63      S’agissant, notamment, des éléments permettant d’exclure l’existence d’un conflit d’intérêts, la requérante souligne qu’elle n’a pas participé à l’élaboration du cahier des charges ou des conditions relatives au projet d’appel d’offres EuropeAid/131367/C/SER/RS. De plus, elle précise ne pas avoir eu en sa possession davantage d’éléments que ceux qui ont été mis à la disposition de tous les soumissionnaires. Par conséquent, selon la requérante, le fait d’avoir participé à l’élaboration de certains documents dans le cadre d’une autre procédure d’appel d’offres, sans que cette élaboration ne soit intervenue dans la perspective du nouveau marché, ne saurait constituer en soi un motif suffisant pour conclure à l’existence d’une situation de conflit d’intérêts en ce qui la concerne. En outre, elle considère qu’il ressort de la jurisprudence de la Cour (arrêt du 3 mars 2005, Fabricom, C‑21/03 et C‑34/03, Rec, EU:C:2005:127) que l’expérience acquise au titre d’un marché antérieur ne saurait être de nature à fausser la concurrence, car dans ce cas la plupart des soumissionnaires devraient être exclus des nouvelles procédures d’appel d’offres pour ce motif.

64      La Commission soutient que la lettre du 10 août 2012 reconnaissait expressément à la requérante la possibilité de clarifier sa situation avant que la décision contenue dans la lettre du 12 septembre 2012 ne soit adoptée. De plus, il ressortait de cette dernière lettre que le pouvoir adjudicataire aurait « dûment pris en compte les éléments que [la requérante a[vait] exposés dans [sa] lettre […] du 13 août [2012] » et se serait basée sur l’analyse des offres concrètes.

- _Consigne_:
Restituez mot pour mot le passage de l'extrait qui commence par « 64      La Commission soutient » et se poursuit jusqu'à « des offres concrètes. ».

- _Relevé_:
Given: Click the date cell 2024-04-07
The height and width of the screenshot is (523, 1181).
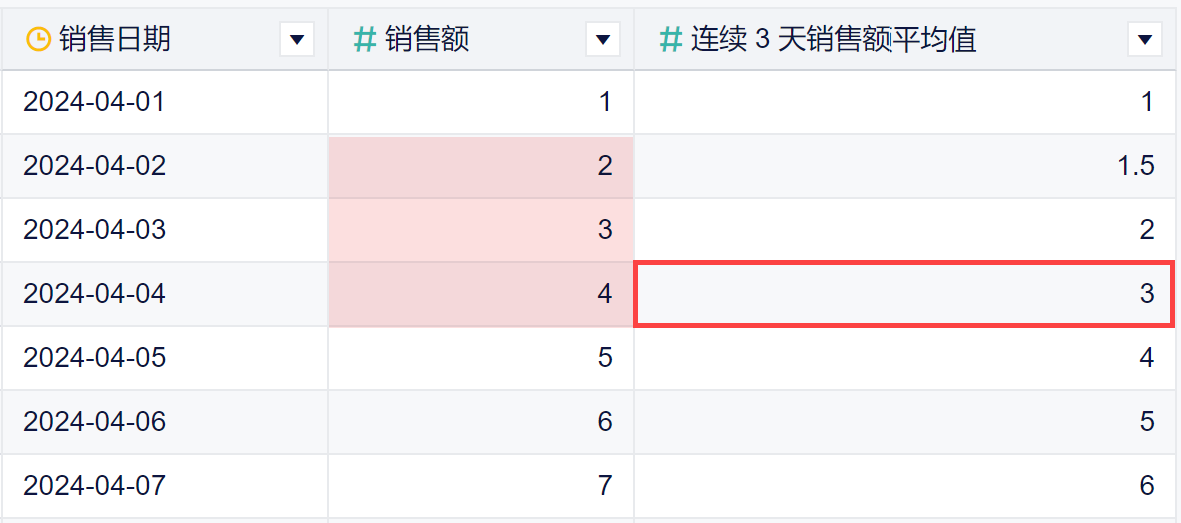Looking at the screenshot, I should coord(94,486).
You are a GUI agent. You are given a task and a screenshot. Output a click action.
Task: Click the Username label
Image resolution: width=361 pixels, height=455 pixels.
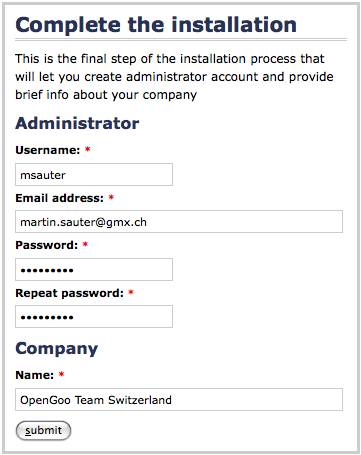pos(48,150)
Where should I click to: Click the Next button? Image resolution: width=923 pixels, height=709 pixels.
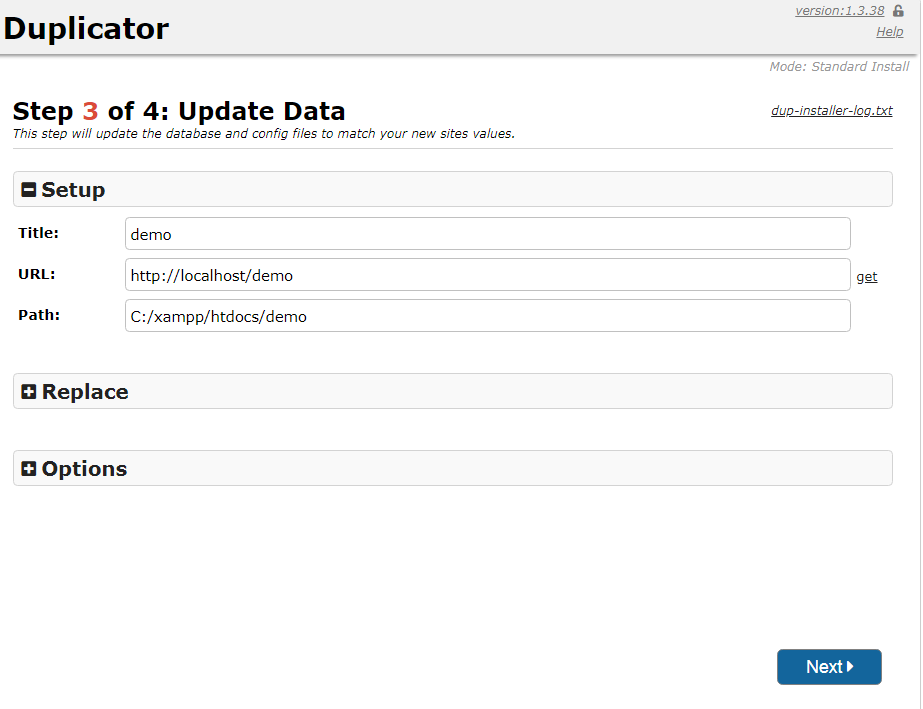coord(829,667)
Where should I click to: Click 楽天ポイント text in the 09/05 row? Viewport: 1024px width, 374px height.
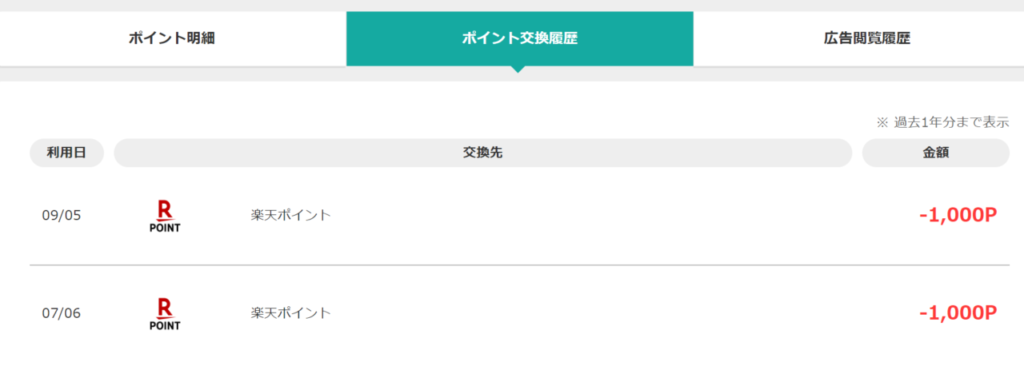pyautogui.click(x=291, y=215)
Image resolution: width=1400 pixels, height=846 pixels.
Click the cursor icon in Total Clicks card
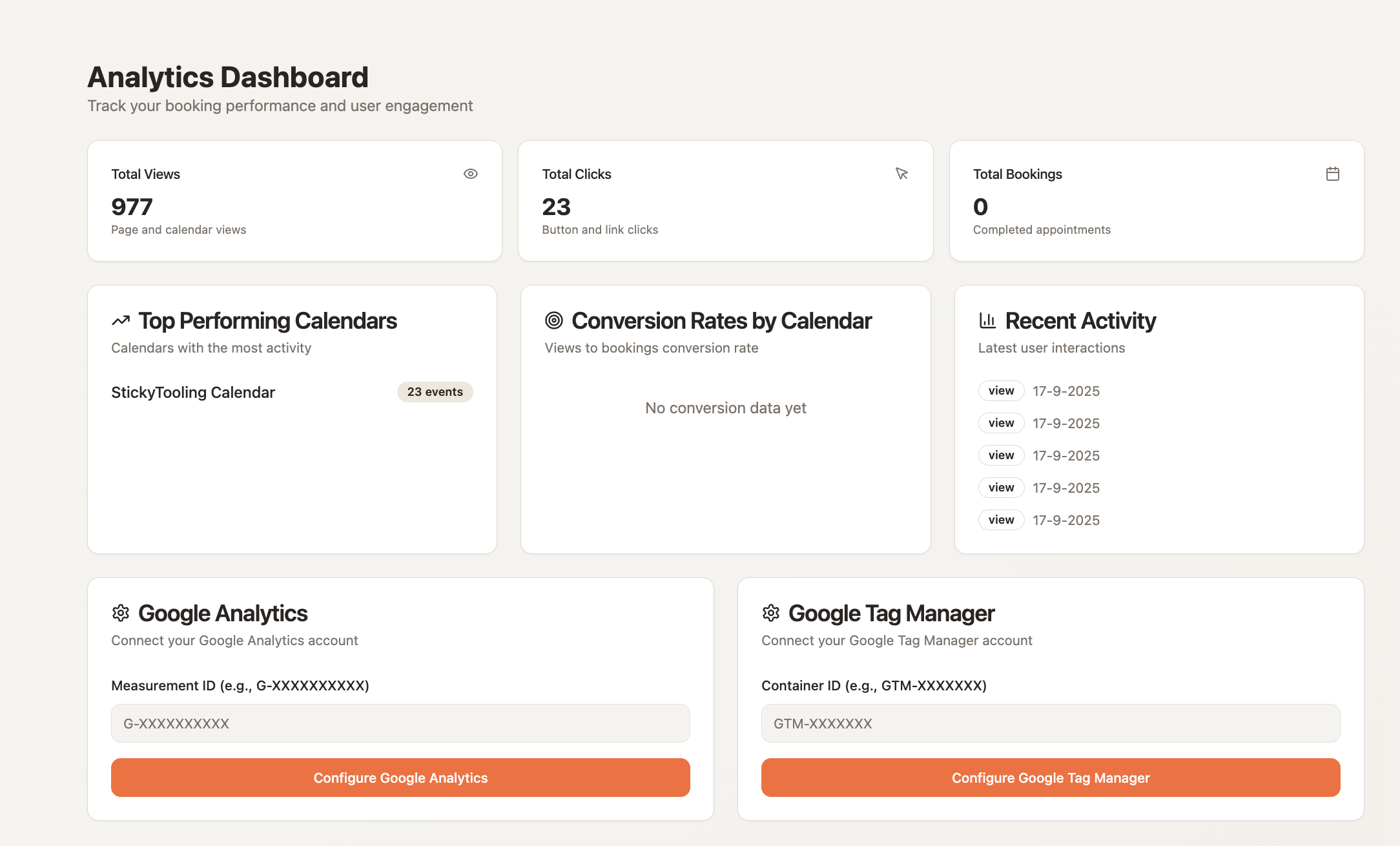pos(901,174)
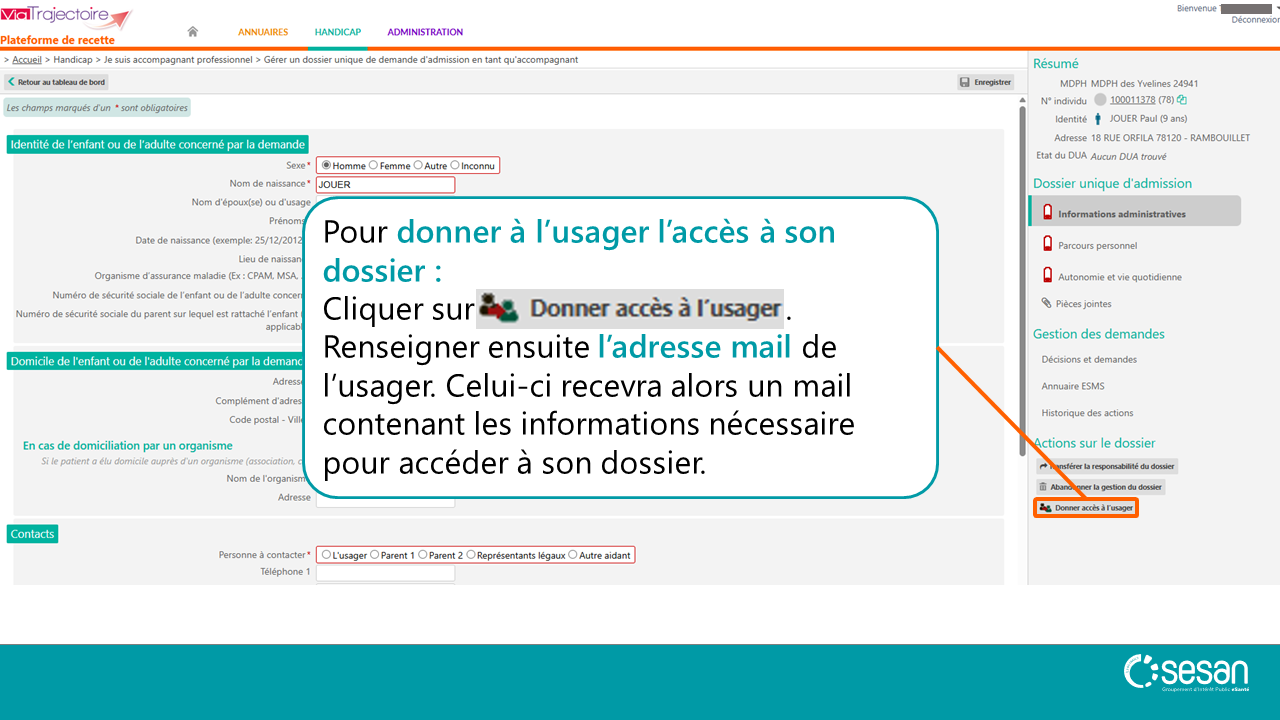This screenshot has width=1280, height=720.
Task: Open individual number 100011378 link
Action: click(x=1132, y=100)
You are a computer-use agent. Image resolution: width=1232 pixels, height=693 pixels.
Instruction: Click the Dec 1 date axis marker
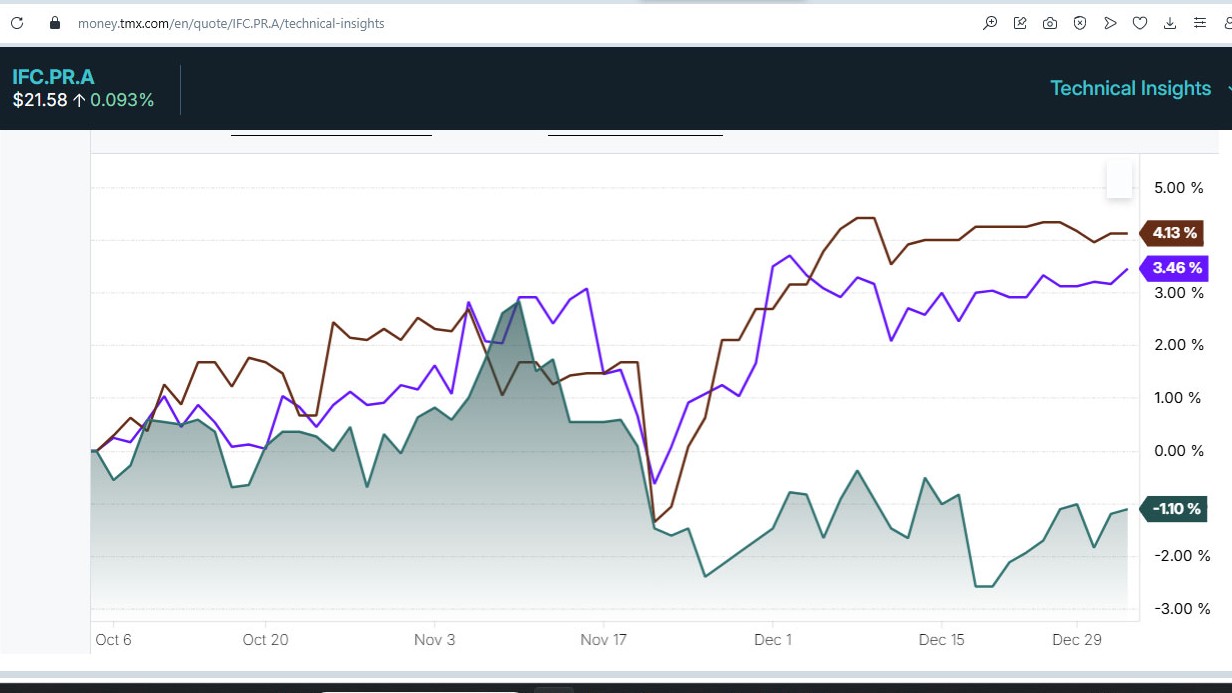point(773,639)
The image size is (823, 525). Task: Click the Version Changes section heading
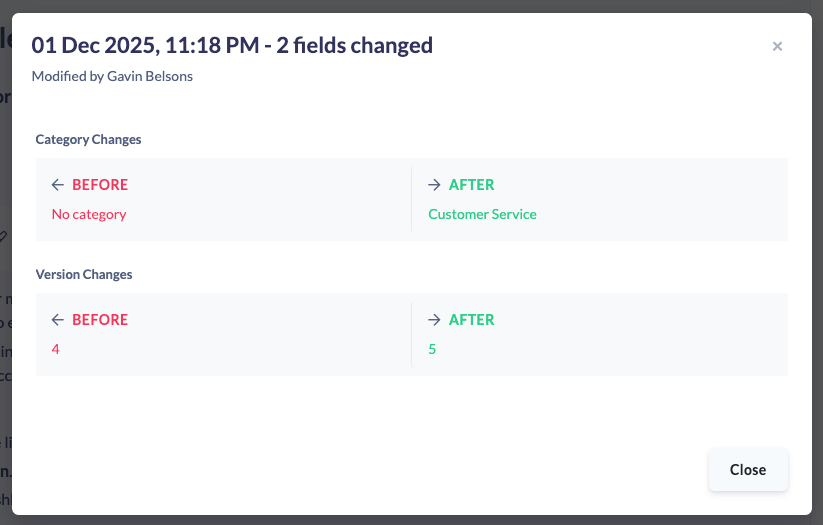(84, 274)
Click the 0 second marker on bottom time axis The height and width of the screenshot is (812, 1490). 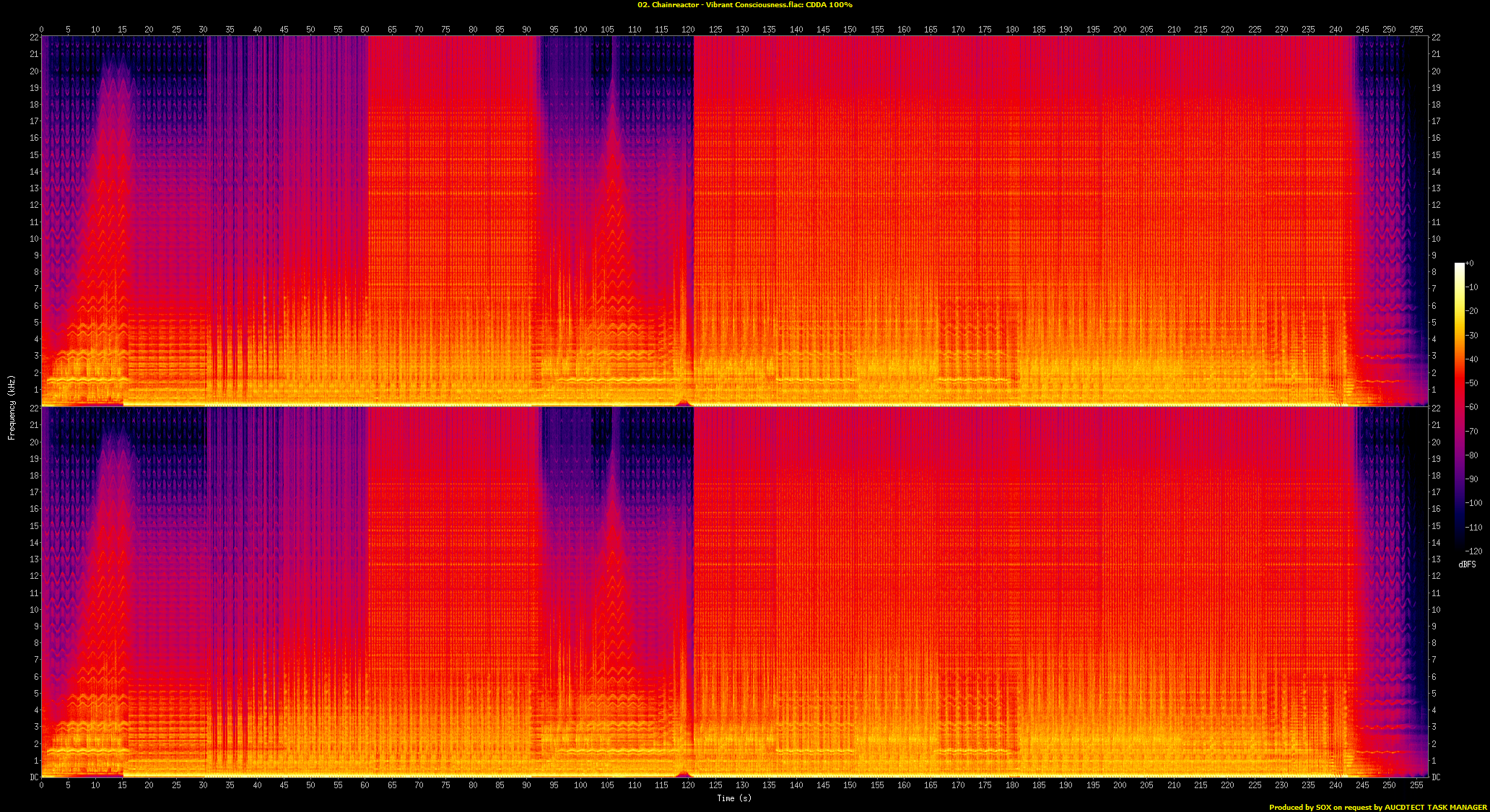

- _Réponse attendue_:
64      La Commission soutient que la lettre du 10 août 2012 reconnaissait expressément à la requérante la possibilité de clarifier sa situation avant que la décision contenue dans la lettre du 12 septembre 2012 ne soit adoptée. De plus, il ressortait de cette dernière lettre que le pouvoir adjudicataire aurait « dûment pris en compte les éléments que [la requérante a[vait] exposés dans [sa] lettre […] du 13 août [2012] » et se serait basée sur l’analyse des offres concrètes.